## Direction 1
In the passage on toy vehicles, which two kinds of drive systems have toy watercrafts been given to propel them across water?
## Direction 2
Return the portion of the toy vehicles passage starting at "Toy watercrafts have been provided with propeller" and ending at "without user control.".

## Selection
----

Toy vehicles have proven to be very popular toys for children of all ages. Many different types of toy vehicles have been provided in the past. For example, toy vehicles have been provided in the form of toy boats, toy cars, toy trucks, toy construction equipment, toy motorcycles and the like. Toy manufacturers are constantly trying to find ways to improve the operation of toy vehicles so that they look and function in a manner that is as real as possible, while also keeping the cost of the toy as low as possible. Many toy vehicles are made as miniaturized replicas of real full-size vehicles. Many such toys also include battery-driven motors that enable the toy to be self-propelled, thereby providing greater realism and further enjoyment for the user. Toy manufacturers are constantly looking for ways to make the toys less expensive and more reliable, while still providing a fun and exciting toy.
Toy watercrafts have been provided with propeller and jet drive systems for propelling the watercraft across water. Such toy watercrafts have been provided with remote control systems, such as radio frequency (RF) transmitters and receivers, which enable the user to remotely control the operation of the watercraft during operation. Other self-propelled toy watercrafts have been provided without remote control functionality, wherein the user simply turns on or off the power to the watercraft and the watercraft operates without user control.

----

## Data provided

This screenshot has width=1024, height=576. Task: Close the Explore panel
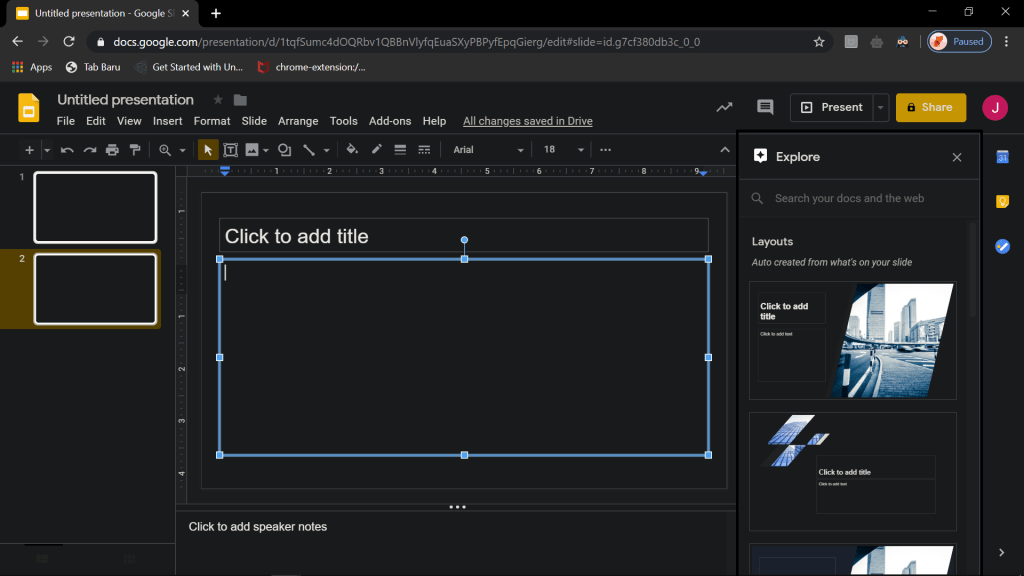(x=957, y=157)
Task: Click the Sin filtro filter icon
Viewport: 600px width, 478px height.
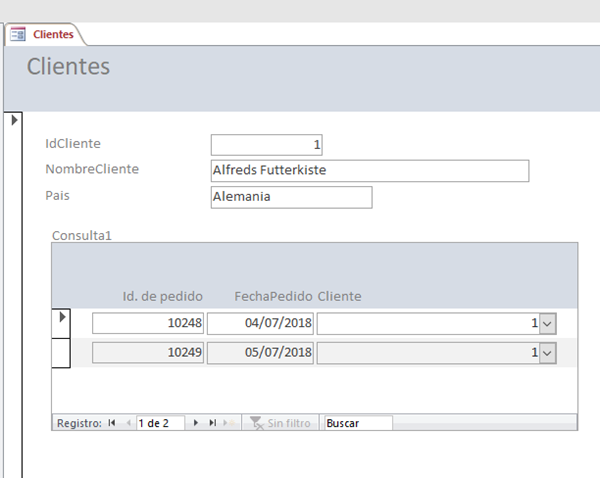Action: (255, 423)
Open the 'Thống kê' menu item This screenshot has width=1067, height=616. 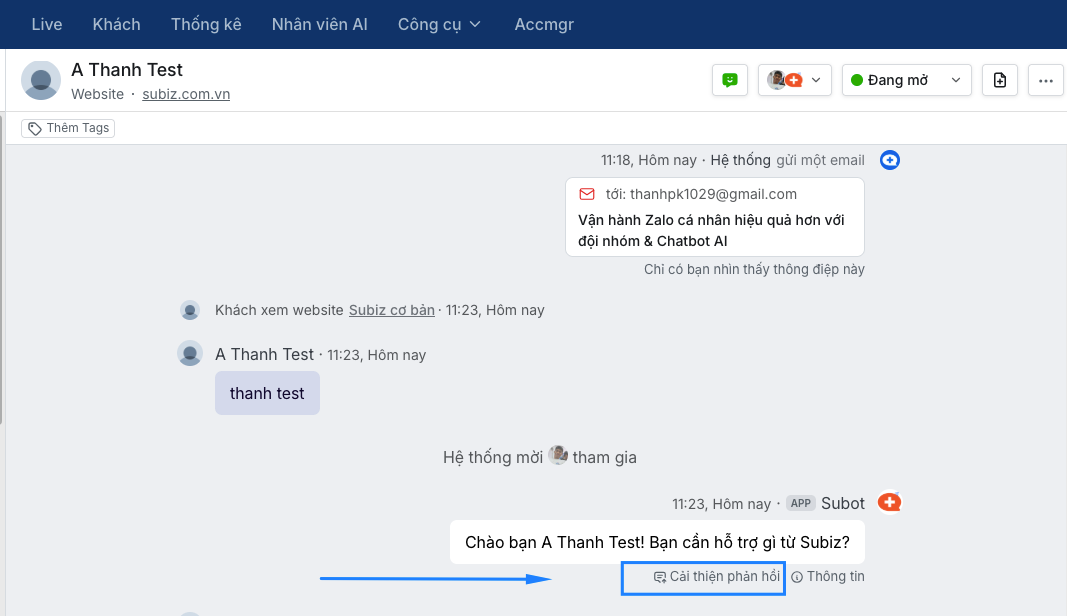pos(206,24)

----

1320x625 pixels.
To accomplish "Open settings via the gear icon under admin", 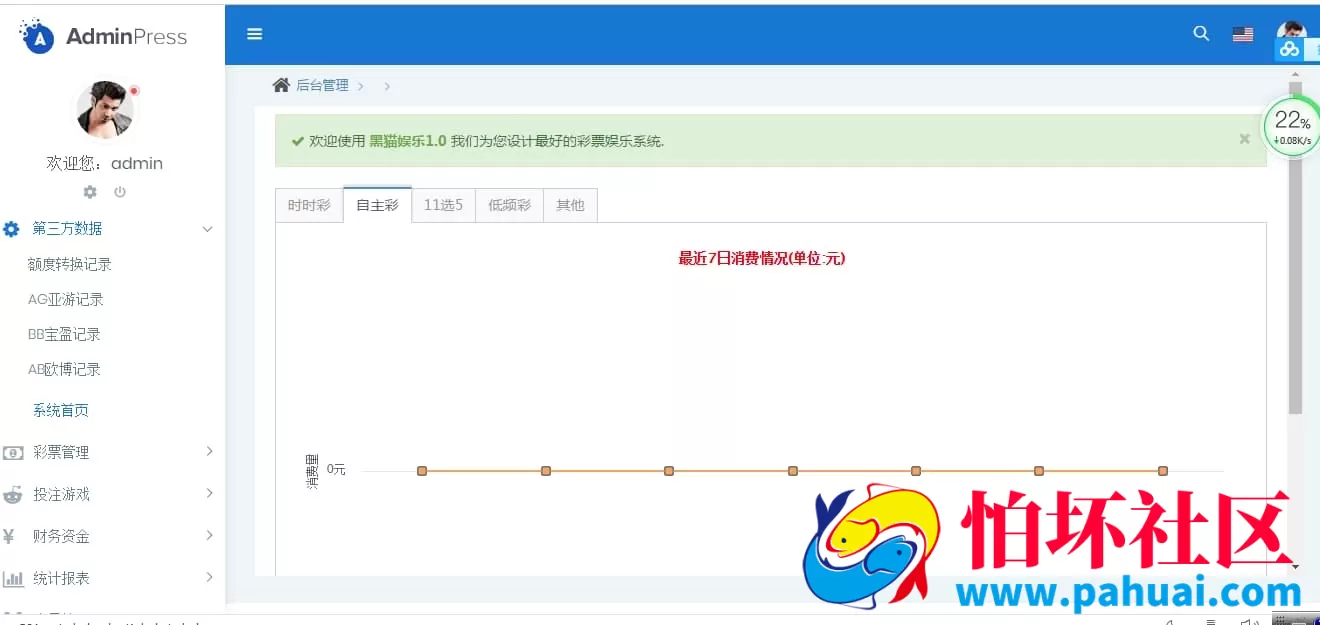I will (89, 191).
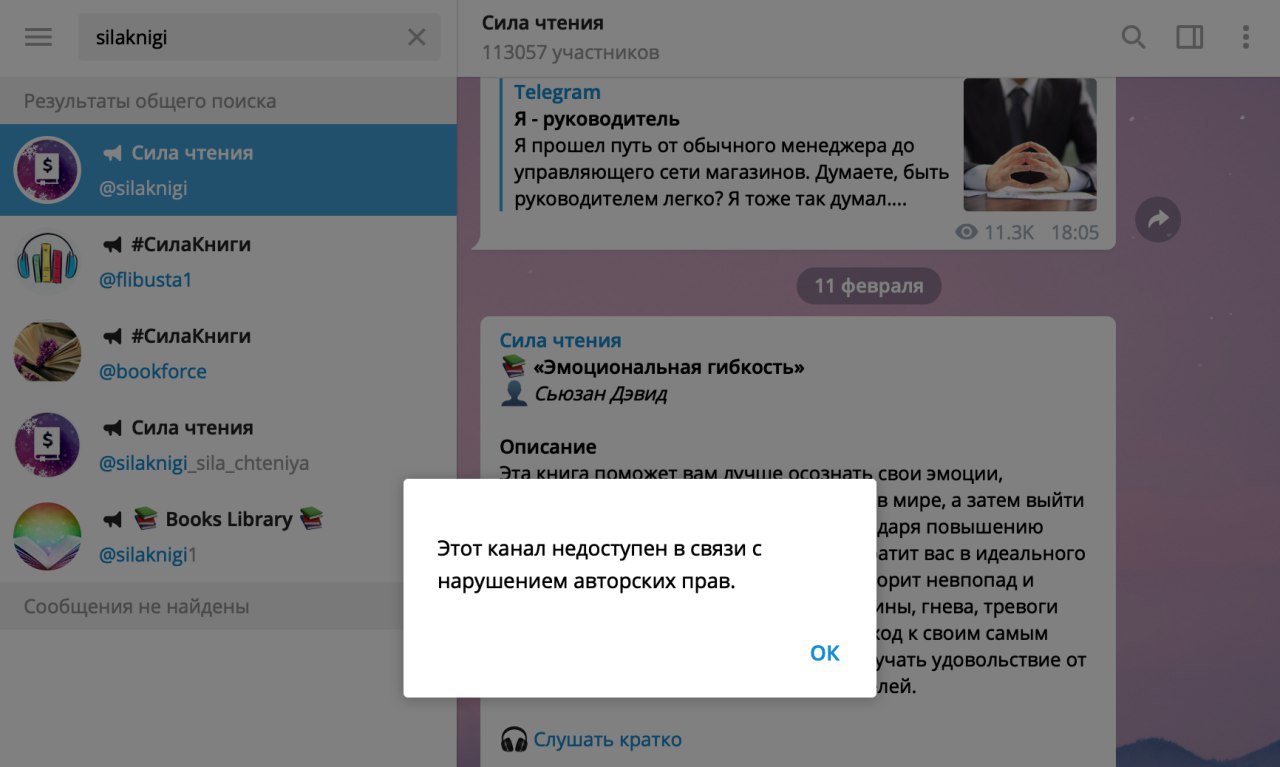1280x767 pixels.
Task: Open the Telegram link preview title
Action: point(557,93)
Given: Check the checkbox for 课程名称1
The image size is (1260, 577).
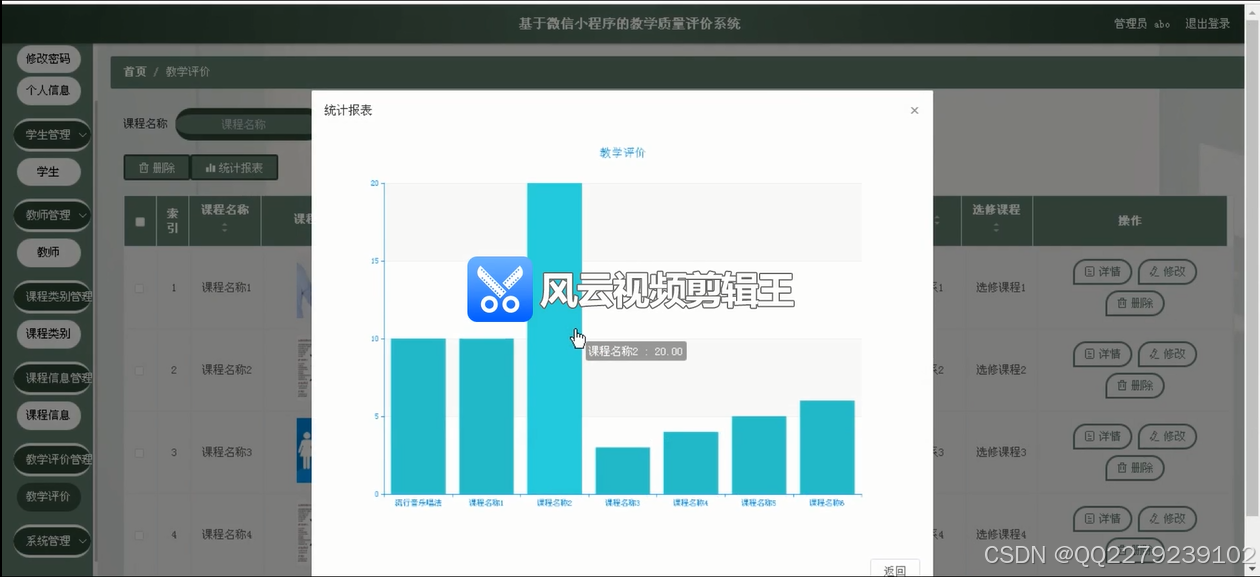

----

## Written response 1
Propeller and jet drive systems.

## Written response 2
Toy watercrafts have been provided with propeller and jet drive systems for propelling the watercraft across water. Such toy watercrafts have been provided with remote control systems, such as radio frequency (RF) transmitters and receivers, which enable the user to remotely control the operation of the watercraft during operation. Other self-propelled toy watercrafts have been provided without remote control functionality, wherein the user simply turns on or off the power to the watercraft and the watercraft operates without user control.